(RHSA-2013:1520) Moderate: kernel security, bug fix, and enhancement update

Red Hat OpenStack 3.0 includes a custom Red Hat Enterprise Linux 6.4
kernel. These custom kernel packages include support for network
namespaces; this support is required to facilitate advanced OpenStack
Networking deployments.

• A flaw was found in the way the Linux kernel’s TCP/IP protocol suite
  implementation handled IPv6 sockets that used the UDP_CORK option. A local,
  unprivileged user could use this flaw to cause a denial of service.
  (CVE-2013-4162, Moderate)

• An information leak flaw was found in the way the Linux kernel’s device
  mapper subsystem, under certain conditions, interpreted data written to
  snapshot block devices. An attacker could use this flaw to read data from
  disk blocks in free space, which are normally inaccessible. (CVE-2013-4299,
  Moderate)

Red Hat would like to thank Hannes Frederic Sowa for reporting
CVE-2013-4162; and Fujitsu for reporting CVE-2013-4299.

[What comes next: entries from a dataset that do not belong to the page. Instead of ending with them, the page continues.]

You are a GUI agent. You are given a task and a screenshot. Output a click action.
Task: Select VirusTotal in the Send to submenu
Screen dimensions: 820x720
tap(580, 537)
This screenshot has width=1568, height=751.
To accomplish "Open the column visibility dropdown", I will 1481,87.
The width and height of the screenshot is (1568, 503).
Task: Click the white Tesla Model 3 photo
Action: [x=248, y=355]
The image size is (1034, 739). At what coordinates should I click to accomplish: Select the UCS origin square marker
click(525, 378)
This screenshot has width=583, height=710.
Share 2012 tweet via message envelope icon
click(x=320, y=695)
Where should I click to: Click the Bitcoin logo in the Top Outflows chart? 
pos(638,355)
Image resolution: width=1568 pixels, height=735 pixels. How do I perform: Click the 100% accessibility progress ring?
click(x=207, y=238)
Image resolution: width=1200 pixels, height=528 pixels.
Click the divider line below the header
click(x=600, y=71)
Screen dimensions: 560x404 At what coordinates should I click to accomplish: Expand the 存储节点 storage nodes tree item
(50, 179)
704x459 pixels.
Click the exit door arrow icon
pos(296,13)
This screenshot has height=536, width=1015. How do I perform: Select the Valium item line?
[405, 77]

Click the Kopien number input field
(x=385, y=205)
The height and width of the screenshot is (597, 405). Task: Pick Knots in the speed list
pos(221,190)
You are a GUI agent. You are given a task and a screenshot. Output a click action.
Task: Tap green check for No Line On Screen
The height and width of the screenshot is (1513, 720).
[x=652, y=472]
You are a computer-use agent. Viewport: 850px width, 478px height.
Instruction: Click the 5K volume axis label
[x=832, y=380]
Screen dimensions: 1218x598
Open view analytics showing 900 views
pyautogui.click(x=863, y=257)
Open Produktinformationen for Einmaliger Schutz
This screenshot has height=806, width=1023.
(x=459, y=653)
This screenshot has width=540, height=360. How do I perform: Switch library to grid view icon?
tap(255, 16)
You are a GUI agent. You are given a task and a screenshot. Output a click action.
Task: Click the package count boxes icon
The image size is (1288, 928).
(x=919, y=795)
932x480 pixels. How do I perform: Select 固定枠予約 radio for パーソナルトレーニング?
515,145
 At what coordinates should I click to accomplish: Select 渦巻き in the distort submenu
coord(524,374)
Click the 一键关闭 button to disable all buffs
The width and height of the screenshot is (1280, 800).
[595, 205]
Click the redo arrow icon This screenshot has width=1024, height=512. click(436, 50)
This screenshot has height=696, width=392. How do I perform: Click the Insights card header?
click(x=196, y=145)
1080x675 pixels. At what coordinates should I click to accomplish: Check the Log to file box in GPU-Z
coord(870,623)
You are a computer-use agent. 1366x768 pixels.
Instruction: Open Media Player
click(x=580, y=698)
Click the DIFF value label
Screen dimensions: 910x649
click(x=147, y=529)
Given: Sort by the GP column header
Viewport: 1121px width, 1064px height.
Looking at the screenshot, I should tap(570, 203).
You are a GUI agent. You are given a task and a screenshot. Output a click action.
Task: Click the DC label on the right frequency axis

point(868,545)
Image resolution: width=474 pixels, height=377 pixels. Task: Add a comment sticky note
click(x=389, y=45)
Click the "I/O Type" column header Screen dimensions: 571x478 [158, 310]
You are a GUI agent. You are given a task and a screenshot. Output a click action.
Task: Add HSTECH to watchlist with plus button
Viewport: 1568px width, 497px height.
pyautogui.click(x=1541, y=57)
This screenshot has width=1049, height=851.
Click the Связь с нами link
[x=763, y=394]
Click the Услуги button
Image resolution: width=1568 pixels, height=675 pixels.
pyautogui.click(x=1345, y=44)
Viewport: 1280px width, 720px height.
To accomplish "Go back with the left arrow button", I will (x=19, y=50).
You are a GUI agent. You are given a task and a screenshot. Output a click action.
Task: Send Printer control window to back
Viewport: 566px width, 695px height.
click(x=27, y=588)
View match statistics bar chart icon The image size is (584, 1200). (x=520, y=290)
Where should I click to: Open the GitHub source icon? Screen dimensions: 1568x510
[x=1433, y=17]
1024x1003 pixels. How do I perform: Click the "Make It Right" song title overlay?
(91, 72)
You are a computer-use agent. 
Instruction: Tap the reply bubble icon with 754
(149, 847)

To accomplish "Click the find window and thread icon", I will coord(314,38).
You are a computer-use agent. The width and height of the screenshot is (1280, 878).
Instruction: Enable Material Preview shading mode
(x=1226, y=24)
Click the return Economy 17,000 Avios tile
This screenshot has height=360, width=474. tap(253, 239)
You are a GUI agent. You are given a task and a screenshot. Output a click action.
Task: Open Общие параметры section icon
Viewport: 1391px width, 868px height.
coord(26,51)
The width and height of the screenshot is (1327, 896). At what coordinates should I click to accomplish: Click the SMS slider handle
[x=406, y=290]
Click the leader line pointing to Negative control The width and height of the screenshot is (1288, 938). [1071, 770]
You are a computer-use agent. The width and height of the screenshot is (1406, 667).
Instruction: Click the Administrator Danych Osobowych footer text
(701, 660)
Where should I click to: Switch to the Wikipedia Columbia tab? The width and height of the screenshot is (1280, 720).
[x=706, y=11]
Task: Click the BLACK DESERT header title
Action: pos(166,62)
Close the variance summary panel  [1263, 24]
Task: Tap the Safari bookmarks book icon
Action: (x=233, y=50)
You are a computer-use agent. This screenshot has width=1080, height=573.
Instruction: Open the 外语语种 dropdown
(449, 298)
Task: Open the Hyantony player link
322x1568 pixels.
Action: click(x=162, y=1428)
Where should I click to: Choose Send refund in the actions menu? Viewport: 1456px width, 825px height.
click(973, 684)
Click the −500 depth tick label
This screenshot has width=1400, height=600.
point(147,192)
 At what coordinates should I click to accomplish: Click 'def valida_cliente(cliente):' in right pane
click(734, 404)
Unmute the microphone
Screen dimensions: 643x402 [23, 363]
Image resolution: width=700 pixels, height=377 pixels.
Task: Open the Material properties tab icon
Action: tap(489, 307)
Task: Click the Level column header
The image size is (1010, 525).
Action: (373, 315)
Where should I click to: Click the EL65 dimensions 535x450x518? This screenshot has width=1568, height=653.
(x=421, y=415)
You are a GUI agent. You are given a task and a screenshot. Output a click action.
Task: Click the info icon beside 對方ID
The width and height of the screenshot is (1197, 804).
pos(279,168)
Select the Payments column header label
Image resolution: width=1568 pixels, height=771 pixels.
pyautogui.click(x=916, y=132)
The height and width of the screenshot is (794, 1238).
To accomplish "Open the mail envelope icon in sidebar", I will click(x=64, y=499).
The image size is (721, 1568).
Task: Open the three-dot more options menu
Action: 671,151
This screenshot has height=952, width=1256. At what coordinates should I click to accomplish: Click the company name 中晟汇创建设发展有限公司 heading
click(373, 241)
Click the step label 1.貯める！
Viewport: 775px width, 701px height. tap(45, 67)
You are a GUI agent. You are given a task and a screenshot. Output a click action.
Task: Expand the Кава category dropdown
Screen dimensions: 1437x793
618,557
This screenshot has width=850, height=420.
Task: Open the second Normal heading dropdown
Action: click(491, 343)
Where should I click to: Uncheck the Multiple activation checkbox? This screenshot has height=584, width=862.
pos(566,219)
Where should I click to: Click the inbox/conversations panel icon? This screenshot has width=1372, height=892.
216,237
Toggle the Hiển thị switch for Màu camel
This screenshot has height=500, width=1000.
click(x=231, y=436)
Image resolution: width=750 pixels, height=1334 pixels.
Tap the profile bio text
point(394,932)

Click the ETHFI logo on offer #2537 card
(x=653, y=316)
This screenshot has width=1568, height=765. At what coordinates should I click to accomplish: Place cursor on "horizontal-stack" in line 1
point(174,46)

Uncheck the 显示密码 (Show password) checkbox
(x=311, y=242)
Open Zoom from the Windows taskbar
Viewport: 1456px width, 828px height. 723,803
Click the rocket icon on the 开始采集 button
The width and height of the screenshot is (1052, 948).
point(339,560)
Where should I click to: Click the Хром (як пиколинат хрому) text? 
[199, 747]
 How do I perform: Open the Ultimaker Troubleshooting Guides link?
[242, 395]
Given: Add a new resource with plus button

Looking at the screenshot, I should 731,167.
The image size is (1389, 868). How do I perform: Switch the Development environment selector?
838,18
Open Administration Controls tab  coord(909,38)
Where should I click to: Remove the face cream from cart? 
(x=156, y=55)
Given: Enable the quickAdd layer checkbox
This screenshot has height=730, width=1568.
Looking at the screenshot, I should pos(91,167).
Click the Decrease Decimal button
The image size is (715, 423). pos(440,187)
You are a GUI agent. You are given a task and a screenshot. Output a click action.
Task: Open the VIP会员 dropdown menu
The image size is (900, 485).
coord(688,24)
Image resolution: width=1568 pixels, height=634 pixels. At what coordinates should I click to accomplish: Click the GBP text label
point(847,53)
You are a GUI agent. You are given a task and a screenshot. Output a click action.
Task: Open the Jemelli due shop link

This update also fixes the following bug:

• Prior to this update, while performing Generic Routing Encapsulation
  (GRE), the possibility of having a 802.1Q inner header was not considered
  during the Generic Segmentation Offloading (GSO). With this update, a check
  has been added to detect the use of 802.1Q and handle the packet
  accordingly. (BZ#1005804)

In addition, this update adds the following enhancements:

• This update adds support for Distributed Overlay Virtual Ethernet (DOVE).
  (BZ#1009025)

• This update adds support for Virtual Extensible LAN (VXLAN) as an Open
  vSwitch (OVS) tunneling type. (BZ#1009006)

More information on the Red Hat Enterprise Linux 6.4 kernel packages upon
which these custom kernel packages are based is available in
RHSA-2013:1436:

https://rhn.redhat.com/errata/RHSA-2013-1436.html

All Red Hat OpenStack 3.0 users deploying the OpenStack Networking service
are advised to install these updated packages.